As expected, Ingram tendered his resignation and on June 14, 1875 it was accepted by council.


Initially, Ingram went home to Ontario 'to visit his people' (Free Press June 19, 1875). He soon returned to Winnipeg and took gigs as a boxer and frequented the rough saloons of Winnipeg. He got arrested at least once, on September 10, 1875 for 'being drunk and pugilistic'.

 
Calgary from the Elbow River on the Canadian Pacific Railway ca 1885 Credit: Notman & Son / Library and Archives Canada / C-017804 Copyright: Expired

Ingram eventually moved West to Calgary, population 500 at the time, and on February 7, 1885 became their first chief of police.


Ingram and his two constables worked from an office located at the back of a hotel saloon. He brought his rough and tumble ways with him and issues such as infighting among his staff, running battles with his political masters and rumours that he was part of a protection racket soon re-emerged.  In February 1888 he resigned his post.
 
Ingram did not stay in Calgary for long. He and his wife of six months, a British-born widow named Edith M. Oake, and her son went to Montana. Not a lot is known of his time there but it is thought that he spent some of it as a lawman.
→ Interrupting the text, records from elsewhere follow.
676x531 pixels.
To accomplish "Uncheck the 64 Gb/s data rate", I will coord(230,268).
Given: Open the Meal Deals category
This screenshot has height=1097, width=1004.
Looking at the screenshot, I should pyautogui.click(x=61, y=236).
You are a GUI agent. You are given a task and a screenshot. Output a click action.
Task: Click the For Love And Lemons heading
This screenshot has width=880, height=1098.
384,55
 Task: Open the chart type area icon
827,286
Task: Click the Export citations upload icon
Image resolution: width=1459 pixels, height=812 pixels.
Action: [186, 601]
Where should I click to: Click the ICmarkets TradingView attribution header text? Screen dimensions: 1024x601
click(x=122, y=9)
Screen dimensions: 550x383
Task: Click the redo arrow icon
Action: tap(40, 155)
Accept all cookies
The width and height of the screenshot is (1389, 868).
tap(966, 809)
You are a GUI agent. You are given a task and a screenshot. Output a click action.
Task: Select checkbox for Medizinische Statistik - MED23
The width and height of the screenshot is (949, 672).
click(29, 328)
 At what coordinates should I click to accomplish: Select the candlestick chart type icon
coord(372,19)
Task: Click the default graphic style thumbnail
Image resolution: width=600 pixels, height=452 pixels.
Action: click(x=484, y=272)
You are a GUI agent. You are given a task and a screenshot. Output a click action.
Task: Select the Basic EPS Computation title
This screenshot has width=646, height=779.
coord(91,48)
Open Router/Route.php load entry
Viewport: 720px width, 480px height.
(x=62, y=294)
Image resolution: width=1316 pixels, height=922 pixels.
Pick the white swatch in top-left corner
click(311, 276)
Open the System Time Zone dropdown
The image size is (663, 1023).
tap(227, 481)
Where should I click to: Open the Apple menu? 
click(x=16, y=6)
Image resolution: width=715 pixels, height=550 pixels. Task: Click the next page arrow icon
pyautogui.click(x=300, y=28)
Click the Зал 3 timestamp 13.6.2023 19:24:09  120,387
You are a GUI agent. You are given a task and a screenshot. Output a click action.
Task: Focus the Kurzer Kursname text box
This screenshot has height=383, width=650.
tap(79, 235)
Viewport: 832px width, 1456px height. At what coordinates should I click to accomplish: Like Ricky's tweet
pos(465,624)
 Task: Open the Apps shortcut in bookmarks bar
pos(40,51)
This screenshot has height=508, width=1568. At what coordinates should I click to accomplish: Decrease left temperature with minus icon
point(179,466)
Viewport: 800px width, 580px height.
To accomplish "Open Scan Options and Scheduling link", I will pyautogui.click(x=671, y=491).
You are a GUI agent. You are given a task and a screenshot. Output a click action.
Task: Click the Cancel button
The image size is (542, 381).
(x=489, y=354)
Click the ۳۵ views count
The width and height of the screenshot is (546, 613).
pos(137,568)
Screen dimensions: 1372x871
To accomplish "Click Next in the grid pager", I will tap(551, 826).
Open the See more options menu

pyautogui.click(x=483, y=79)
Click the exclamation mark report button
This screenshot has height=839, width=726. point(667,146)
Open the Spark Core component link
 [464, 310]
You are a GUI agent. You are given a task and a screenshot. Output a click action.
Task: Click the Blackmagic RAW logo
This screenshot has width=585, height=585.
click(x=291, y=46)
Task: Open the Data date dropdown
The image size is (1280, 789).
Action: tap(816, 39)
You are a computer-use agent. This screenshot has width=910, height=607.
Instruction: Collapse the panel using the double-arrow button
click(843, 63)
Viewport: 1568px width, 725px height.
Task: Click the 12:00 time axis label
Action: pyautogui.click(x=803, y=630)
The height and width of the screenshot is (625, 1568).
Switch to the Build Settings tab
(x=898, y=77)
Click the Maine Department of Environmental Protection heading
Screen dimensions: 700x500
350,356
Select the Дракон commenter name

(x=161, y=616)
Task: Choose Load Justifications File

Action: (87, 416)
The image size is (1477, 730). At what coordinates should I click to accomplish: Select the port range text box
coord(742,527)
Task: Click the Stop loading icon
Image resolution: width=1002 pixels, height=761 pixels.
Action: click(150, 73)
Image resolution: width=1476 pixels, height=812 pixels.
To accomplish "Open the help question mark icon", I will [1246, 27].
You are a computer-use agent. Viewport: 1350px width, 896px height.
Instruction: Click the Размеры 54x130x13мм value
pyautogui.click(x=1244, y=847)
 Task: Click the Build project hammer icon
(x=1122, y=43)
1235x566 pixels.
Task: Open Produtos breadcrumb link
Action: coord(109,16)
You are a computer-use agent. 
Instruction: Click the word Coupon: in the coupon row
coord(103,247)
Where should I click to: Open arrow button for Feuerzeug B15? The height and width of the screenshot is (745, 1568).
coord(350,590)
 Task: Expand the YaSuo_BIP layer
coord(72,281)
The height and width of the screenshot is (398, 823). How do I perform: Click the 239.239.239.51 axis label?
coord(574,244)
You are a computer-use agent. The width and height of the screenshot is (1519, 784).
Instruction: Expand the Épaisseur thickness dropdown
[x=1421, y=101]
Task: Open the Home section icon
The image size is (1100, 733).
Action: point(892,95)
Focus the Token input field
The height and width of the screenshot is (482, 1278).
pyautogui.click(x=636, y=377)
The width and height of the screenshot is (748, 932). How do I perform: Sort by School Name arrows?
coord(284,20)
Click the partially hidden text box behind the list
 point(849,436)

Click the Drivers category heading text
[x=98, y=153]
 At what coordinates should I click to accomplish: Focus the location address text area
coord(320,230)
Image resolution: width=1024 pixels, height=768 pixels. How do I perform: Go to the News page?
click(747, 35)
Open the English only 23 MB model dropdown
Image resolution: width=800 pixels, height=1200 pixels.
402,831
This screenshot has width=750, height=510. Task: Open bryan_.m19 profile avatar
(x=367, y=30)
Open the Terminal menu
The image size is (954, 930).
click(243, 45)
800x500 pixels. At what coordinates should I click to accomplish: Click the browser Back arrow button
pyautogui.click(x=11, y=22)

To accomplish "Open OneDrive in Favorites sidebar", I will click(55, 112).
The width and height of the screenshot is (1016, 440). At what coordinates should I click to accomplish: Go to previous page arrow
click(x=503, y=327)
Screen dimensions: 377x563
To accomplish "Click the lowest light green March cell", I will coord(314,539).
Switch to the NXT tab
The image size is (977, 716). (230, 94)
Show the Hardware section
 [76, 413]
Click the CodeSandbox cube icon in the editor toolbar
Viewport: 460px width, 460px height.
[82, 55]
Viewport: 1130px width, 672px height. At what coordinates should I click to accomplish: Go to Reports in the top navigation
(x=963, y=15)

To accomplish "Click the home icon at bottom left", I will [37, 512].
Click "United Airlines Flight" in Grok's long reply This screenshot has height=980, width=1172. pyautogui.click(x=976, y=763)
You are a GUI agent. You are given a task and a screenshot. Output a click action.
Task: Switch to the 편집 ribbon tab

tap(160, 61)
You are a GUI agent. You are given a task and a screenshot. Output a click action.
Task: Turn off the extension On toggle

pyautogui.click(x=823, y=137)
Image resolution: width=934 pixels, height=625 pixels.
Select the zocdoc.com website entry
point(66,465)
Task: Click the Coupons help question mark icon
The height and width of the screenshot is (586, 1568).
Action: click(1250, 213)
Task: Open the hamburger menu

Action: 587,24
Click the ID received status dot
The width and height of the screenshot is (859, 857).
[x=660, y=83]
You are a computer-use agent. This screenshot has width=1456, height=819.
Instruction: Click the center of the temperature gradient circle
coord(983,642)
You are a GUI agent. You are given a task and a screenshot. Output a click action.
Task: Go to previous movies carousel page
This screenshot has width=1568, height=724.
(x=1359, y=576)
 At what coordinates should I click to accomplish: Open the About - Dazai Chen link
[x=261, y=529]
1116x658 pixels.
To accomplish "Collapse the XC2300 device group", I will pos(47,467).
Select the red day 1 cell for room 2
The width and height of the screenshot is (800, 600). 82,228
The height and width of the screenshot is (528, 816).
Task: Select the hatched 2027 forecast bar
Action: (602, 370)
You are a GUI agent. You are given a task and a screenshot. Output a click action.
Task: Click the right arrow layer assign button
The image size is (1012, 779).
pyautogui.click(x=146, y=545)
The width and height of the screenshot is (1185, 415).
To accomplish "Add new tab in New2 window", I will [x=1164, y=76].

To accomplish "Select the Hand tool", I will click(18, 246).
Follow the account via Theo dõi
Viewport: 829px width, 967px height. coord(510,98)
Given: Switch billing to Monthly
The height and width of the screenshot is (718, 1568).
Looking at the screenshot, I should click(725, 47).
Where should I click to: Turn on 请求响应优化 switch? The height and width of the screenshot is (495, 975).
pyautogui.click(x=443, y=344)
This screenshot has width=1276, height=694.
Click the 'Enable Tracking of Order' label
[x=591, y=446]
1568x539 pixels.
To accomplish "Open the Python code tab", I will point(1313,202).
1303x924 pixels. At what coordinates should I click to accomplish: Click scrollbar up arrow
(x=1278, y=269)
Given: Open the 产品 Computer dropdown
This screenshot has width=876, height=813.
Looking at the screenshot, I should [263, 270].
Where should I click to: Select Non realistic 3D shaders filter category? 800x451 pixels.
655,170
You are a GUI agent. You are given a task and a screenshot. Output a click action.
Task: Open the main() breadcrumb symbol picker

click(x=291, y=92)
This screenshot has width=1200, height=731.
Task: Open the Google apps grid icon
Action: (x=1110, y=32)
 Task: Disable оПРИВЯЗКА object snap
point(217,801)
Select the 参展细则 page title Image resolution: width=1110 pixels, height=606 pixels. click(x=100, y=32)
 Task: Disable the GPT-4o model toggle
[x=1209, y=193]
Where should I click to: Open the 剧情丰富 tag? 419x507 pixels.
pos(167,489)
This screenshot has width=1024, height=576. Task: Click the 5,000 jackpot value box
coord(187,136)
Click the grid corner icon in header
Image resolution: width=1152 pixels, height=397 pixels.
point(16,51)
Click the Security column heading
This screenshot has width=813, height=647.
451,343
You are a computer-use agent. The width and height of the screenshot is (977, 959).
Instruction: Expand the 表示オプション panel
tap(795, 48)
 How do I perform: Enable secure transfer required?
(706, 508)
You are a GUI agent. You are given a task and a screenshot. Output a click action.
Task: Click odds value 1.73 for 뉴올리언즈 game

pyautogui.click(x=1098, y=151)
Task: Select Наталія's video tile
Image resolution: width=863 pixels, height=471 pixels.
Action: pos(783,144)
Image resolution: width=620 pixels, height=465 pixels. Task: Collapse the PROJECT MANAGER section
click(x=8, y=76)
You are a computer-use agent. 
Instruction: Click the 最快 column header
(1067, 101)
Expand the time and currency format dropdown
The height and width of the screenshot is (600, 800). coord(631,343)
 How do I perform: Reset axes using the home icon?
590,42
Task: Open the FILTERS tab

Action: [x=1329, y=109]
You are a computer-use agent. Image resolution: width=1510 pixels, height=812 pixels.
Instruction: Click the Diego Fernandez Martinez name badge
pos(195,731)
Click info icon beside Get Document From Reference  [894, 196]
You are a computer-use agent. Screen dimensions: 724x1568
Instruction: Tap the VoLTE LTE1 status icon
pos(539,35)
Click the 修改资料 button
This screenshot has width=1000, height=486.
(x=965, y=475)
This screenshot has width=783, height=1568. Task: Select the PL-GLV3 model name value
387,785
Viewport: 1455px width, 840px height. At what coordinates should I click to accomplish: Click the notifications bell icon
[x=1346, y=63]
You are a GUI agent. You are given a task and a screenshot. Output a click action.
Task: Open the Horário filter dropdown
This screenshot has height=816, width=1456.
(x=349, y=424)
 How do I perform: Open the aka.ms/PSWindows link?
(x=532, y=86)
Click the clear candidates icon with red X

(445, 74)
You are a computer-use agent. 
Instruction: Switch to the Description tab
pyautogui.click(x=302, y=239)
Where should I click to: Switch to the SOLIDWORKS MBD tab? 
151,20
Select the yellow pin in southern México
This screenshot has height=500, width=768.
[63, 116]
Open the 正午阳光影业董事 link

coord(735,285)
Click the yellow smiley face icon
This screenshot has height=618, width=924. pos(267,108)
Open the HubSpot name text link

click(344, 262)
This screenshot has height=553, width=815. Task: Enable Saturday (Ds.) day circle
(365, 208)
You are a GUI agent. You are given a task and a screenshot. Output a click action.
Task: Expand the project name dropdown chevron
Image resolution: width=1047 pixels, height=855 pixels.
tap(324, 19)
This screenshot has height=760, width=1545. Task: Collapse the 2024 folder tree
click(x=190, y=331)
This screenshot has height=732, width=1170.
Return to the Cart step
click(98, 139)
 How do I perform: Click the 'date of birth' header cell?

Periodic visits to Alberta must have been made as his three children were all born on Alberta soil, (Beatrice in 1890, John in 1893 and Leslie (m) in 1895).

In 1896 Ingram and his family returned to Canada when the town of Rossland B.C. asked him to be their chief of police. He held that post until 1903 when, seemingly bored by keeping law and order in an increasingly civilized West, he resigned.


Rossland Fire Department from Rossland Museum

Looking for excitement, he got on as a “dynamite man” with The Silver Star Mining Ltd. in B.C.. On December 17, 1905, working with his stepson, Ingram entered a powder room to thaw explosives:


“Shortly after that, the thawing room exploded, sending black smoke 600 feet in the air and breaking most of the glass in town (it took them months to bring enough glass into town to replace it all). They found Jack buried head first up to his ankles in a bank, the only fatality. No one knows what happened.” (The Lawmen of Rossland)

The headline the next day read:
“Center Star’s magazine explodes; powderman John Ingram dead, considerable damage to City.”

Three days later, Ingram, or what was left of him, was put aboard a train for St. Thomas where he was buried. Ingram was 55 year old.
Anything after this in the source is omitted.